Preparing for upcoming clinical trials in secondary hyperparathyroidism and vitamin D deficiency in chronic kidney disease, Cytochroma Inc. pulled in C$21 million (US$17.9 million) in a venture round.

The financing was led by Toronto-based VenGrowth Advanced Life Sciences Fund, Bagsvaerd, Denmark-based Novo A/S and Montreal-based GeneChem Technologies Venture Fund. To date, Cytochroma has raised about C$60 million.

Executives from Cytochroma could not be reached for comment, but the privately held Canadian firm expects to use the latest funding to support Phase II and Phase III trials, which are scheduled to begin this year to test its three lead products. All are designed to target vitamin D deficiency and related diseases affecting CKD patients, namely those in disease Stages III through V. That's a market that is projected to grow from 6.5 million to more than 9 million people in North America within the next three years, and for which there is no existing effective therapy.

Cytochroma's first product, CTAP201, is at the Phase II stage as both an oral and intravenous treatment for secondary hyperparathyroidism in CKD, a condition characterized by an excess secretion of parathyroid hormone that stems from vitamin D deficiency. Next up, the company has a follow-on compound, CTA018, a vitamin D analogue designed with a dual mechanism of action to activate the vitamin D hormone receptor while improving efficacy by preventing vitamin D catabolism.

A third product, CTAP103, is aimed at treating vitamin deficiency in CKD.

Beyond its work in the CKD indication, Markham, Ontario-based Cytochroma also is developing vitamin D therapies for hyperproliferative disorders, such as psoriasis and cancer. In November, the company started enrolling psoriasis patients in a Phase II study of a topical formulation of CTA018, and it is in preclinical development with two oral compounds for cancer.

The company bolstered its vitamin D drug pipeline in June, with the acquisition of Madison, Wis.-based Proventiv Therapeutics LLC. Terms of that deal were not disclosed.

In other financings news:

• Cortex Pharmaceuticals Inc., of Irvine, Calif., said several institutional investors agreed to purchase about $5.6 million of common stock and warrants in a registered direct offering. Under the terms, the company will sell about 5 million shares and warrants to purchase about 3.3 million shares at an exercise price of $1.66 per share. Proceeds will be used to accelerate the development of Cortex's Ampakine technology, and also will go toward licensing activities, working capital, capital expenditures and other general corporate purposes. Roth Capital Partners LLC acted as exclusive placement agent. Shares of Cortex (AMEX:COR) dropped 26 cents, or 19.6 percent, Wednesday to close at $1.07.

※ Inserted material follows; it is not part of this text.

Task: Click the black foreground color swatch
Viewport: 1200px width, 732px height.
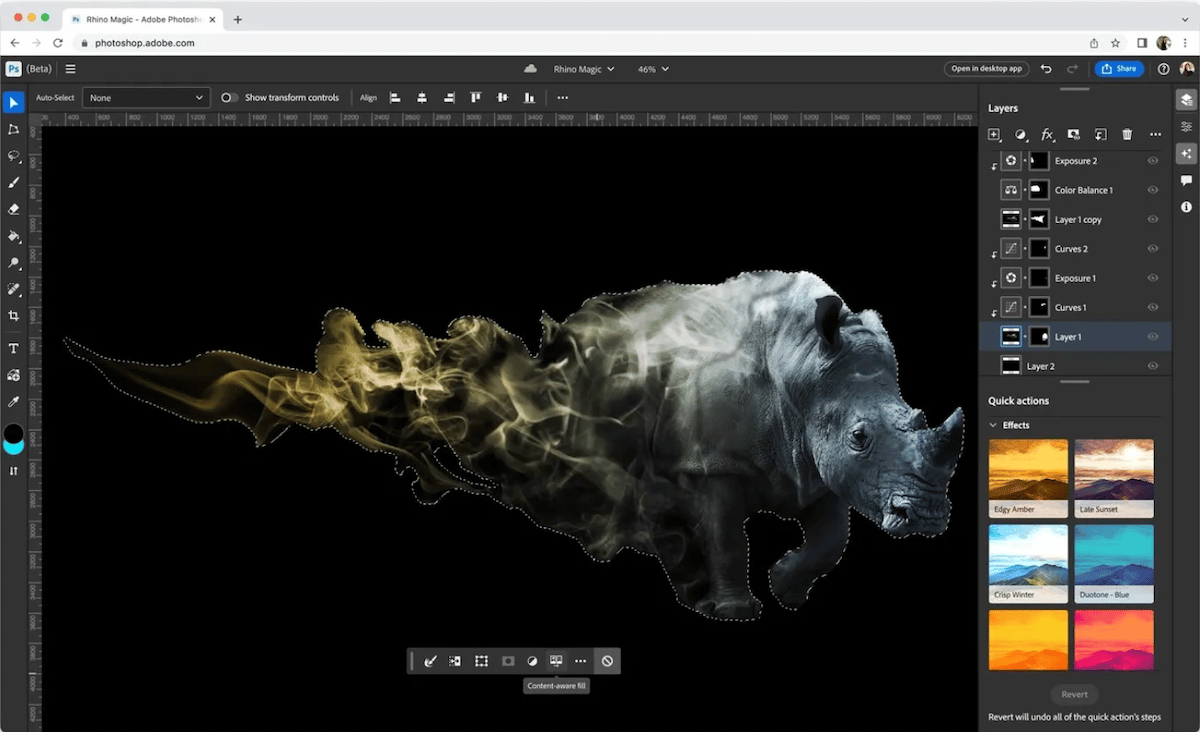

• EyeGate Pharma Inc., of Paris, closed a $2 million extension of its Series B round, bringing the total financing round to $12 million. The additional funding comes from the Nexus Group. The company's first tranche was co-led by Innoven Partenaires and existing investor Ventech, both of Paris. To date, EyeGate has brought in about $16 million in venture funding. Thomas Hancock, of the Nexus Group, joined EyeGate's board.

• Isis Pharmaceuticals Inc., of Carlsbad, Calif., intends to raise about $125 million through a private placement offering of convertible subordinated notes due 2027. The company also agreed to grant the initial purchasers a 30-day option to buy up to an additional $37.5 million aggregate principal amount of notes. Isis expects to use the proceeds to repurchase, retire or repay its 5.5 percent convertible subordinated notes due 2009, with any remaining proceeds going toward general corporate and working capital purposes. Shares of Isis (NASDAQ:ISIS) lost 83 cents Wednesday to close at $11.25.